Finalmente a Socorro veio em seu socorro, socorrendo a irmã Dores do socorro que os outros lhe queriam prestar.

E AGORA UMA OUTRA, PEQUENINA.

Tinha três anos e havia um miudito que ia sempre lá a casa pedir esmola. Tinha uns sete anos - morreu afogado com vinte e cinco- e vestia sempre uma camisola interior sem mais nada. Eu olhava e não compreendia. A minha Mãe agarrava-me ao colo, mandando-lhe dar um prato de sopa e dizendo-lhe que não tornasse a vir sem calças. Mas o miúdo voltava e eu olhava e, sinceramente, lembro-me de perguntar porque é que eu não...
 Eu julgava que éramos todos iguais...alguma coisa não estava bem...
 A minha Mãe se encarregou de lhe arranjar um par de calças...

E MAIS OUTRA...

Mais ou menos nessa idade, antes de ir para o Jardim-escola, não era nada fácil dar-me comida.
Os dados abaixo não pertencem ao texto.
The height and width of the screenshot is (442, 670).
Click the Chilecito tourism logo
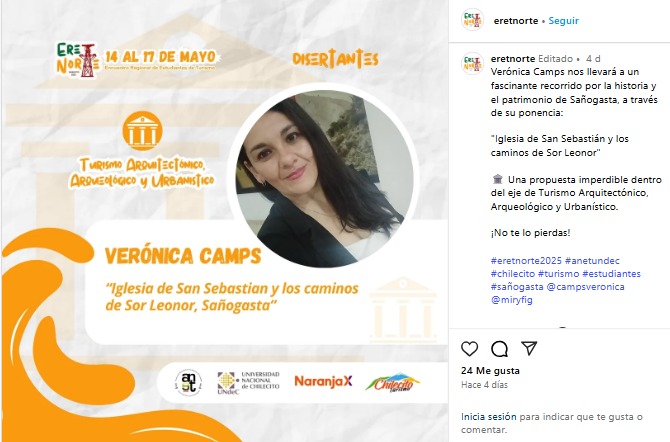[x=392, y=382]
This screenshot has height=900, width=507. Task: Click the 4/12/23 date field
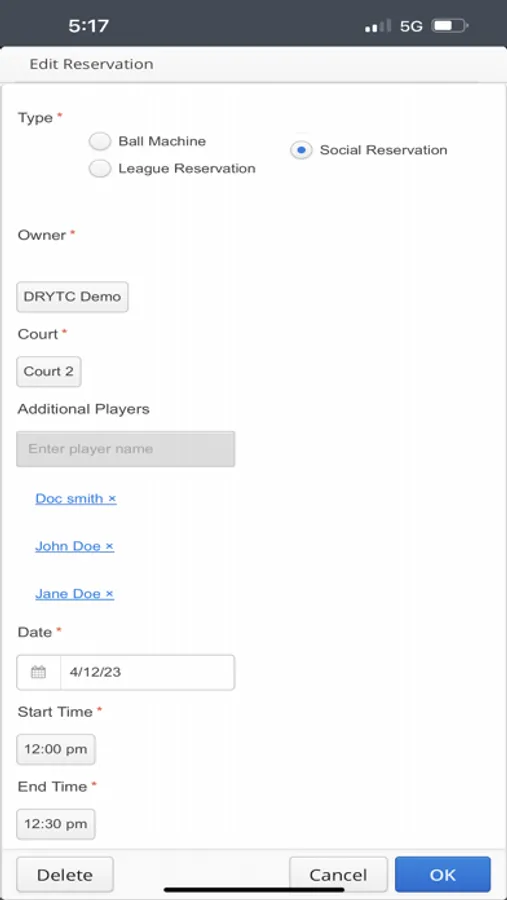click(x=147, y=672)
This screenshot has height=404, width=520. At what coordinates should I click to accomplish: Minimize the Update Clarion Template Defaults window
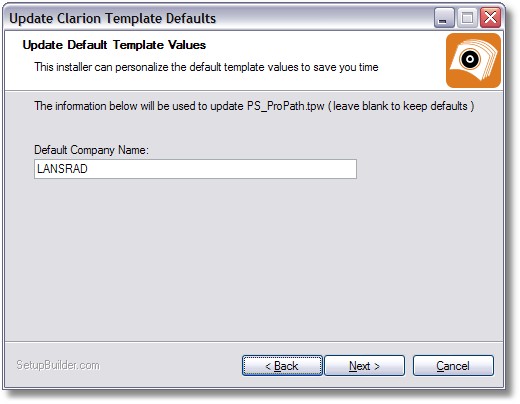click(444, 18)
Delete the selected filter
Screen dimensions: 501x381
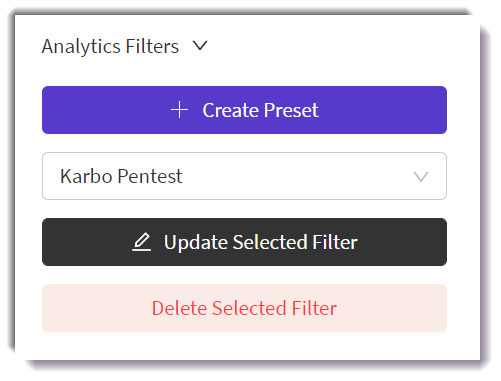[x=244, y=308]
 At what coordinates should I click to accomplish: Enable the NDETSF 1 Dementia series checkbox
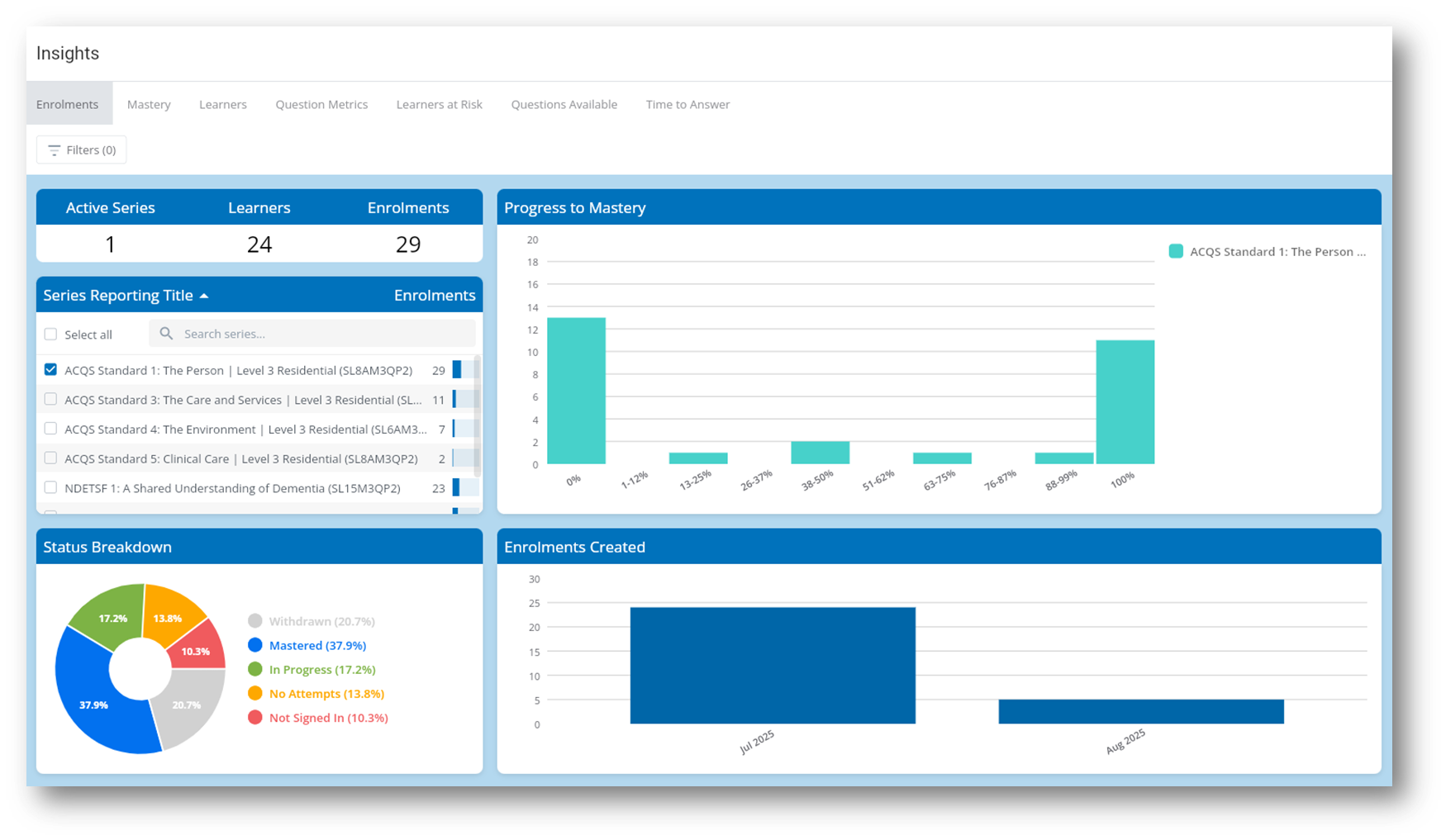pyautogui.click(x=50, y=488)
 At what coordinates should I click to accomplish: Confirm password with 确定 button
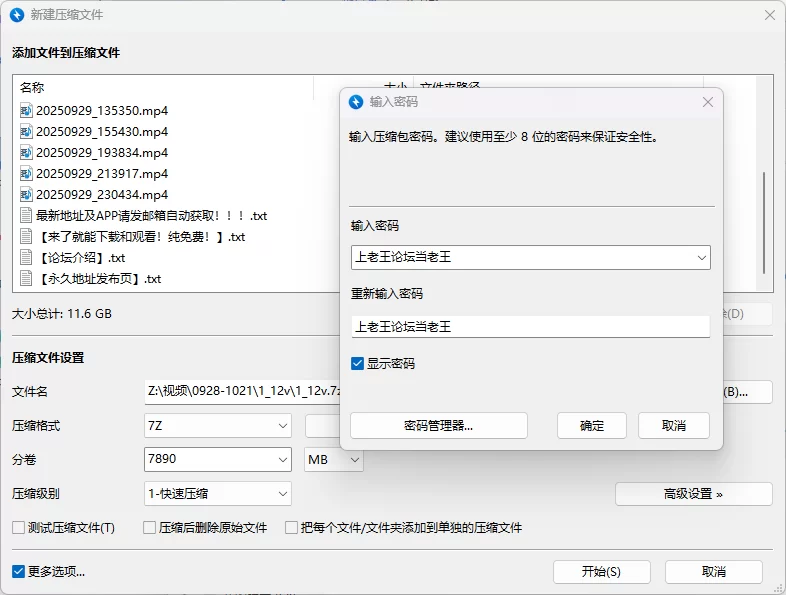pos(592,425)
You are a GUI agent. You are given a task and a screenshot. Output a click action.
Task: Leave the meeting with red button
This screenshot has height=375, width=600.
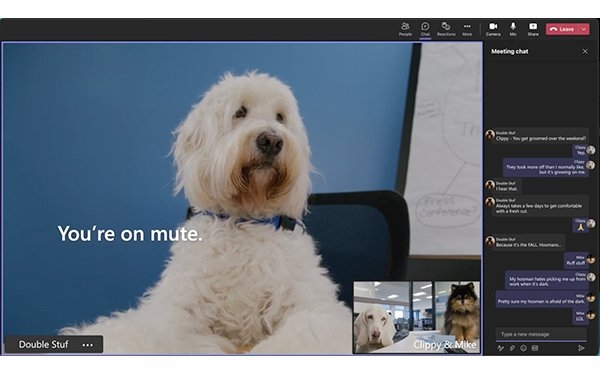(563, 29)

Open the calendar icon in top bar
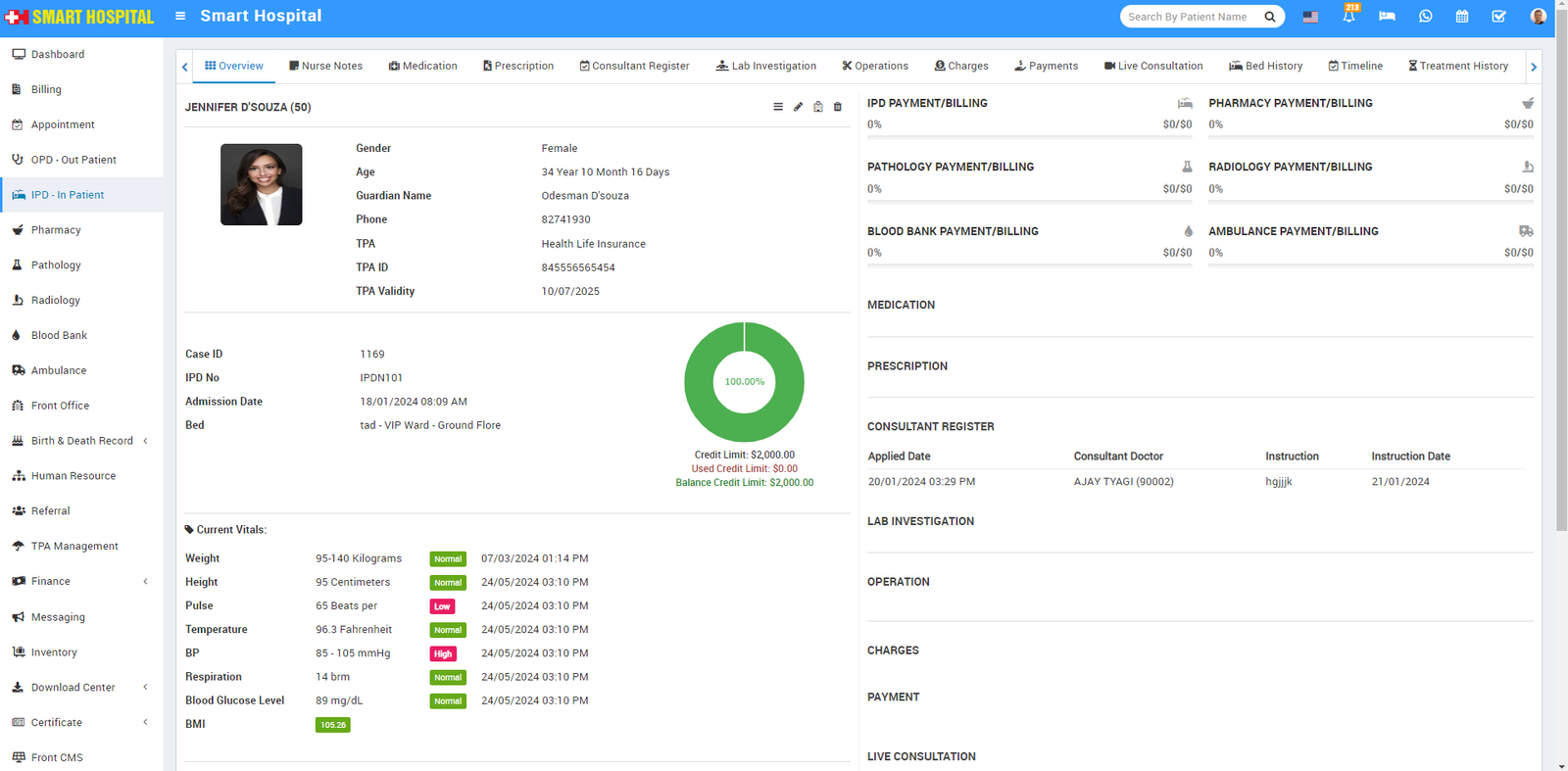point(1461,17)
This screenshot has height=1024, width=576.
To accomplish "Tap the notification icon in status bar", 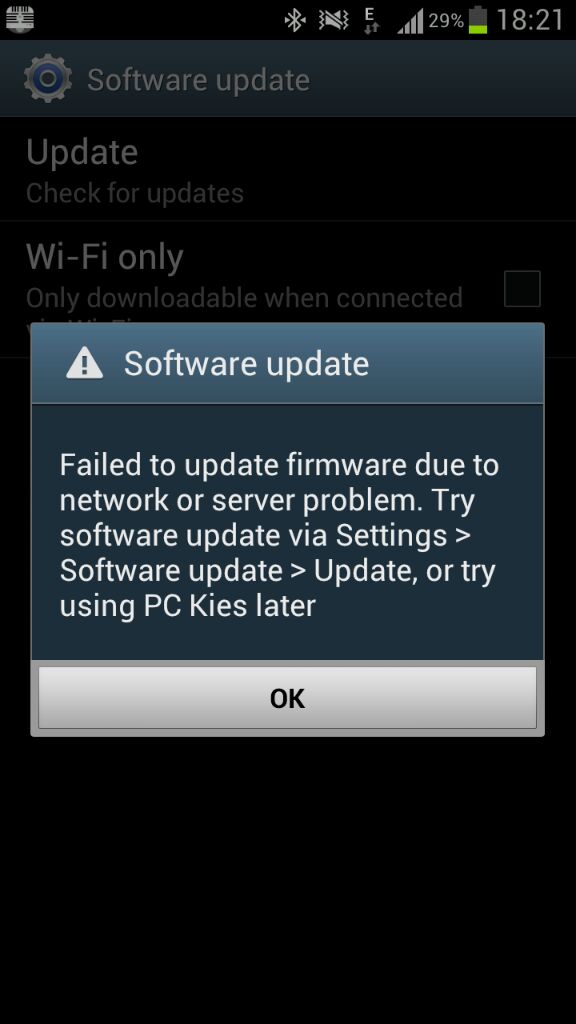I will tap(20, 18).
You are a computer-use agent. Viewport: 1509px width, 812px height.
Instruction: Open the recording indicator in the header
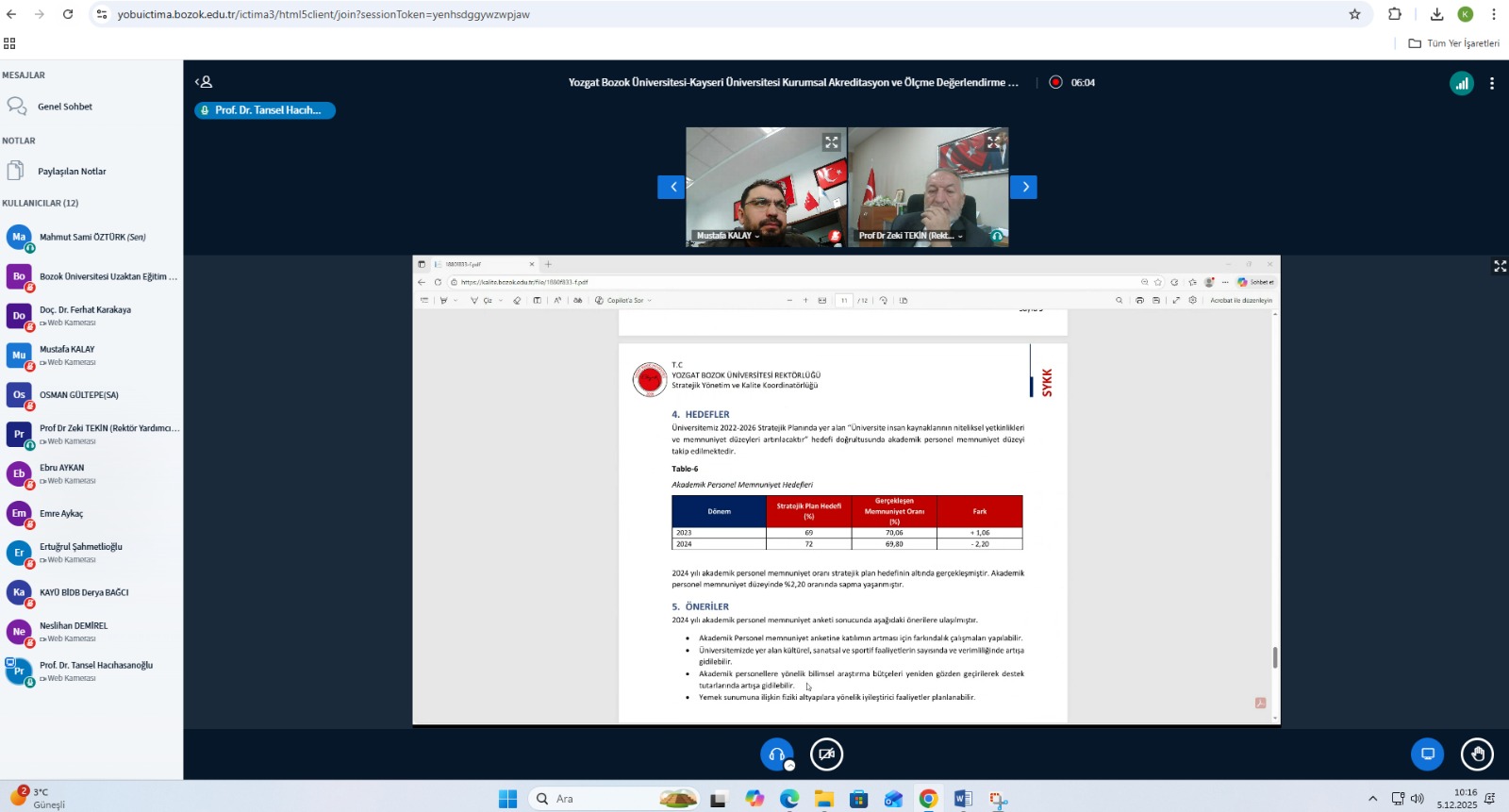[1056, 82]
Nesse dia fizera uma canja, não de galinha, mas com um bocadinho de chouriço. E, pacientemente, lá me ia dando a sopa. Lembro-me que na sala estava um homem para falar com o meu Pai. Por um momento a minha Mãe ausenta-se e no mesmo instante o homem levanta-se, põe a mão na sopa, retira o pedaço de chouriço, engole-o quase inteiro e senta-se de novo. Tudo isto em poucos segundos, porque a minha Mãe vem logo a seguir e repara que há algo diferente. Digo de imediato " ele tirou o chouriço da sopa com a mão e comeu". O homem negou, mas a minha Mãe sabia que eu não era capaz de comer aquele bocado de chouriço e muito menos de o engolir sem mastigar... e era óbvio. Lembro-me que deitou a sopa fora, dizendo ao homem que aquilo não se fazia a ninguém e muito menos a uma criança. E pediu-lhe que saísse. O homem ficou envergonhado porque estava comprometido. Há atitudes que não se compreendem. Vivia bem e fome seria a última coisa que ele teria. Apenas gulodice.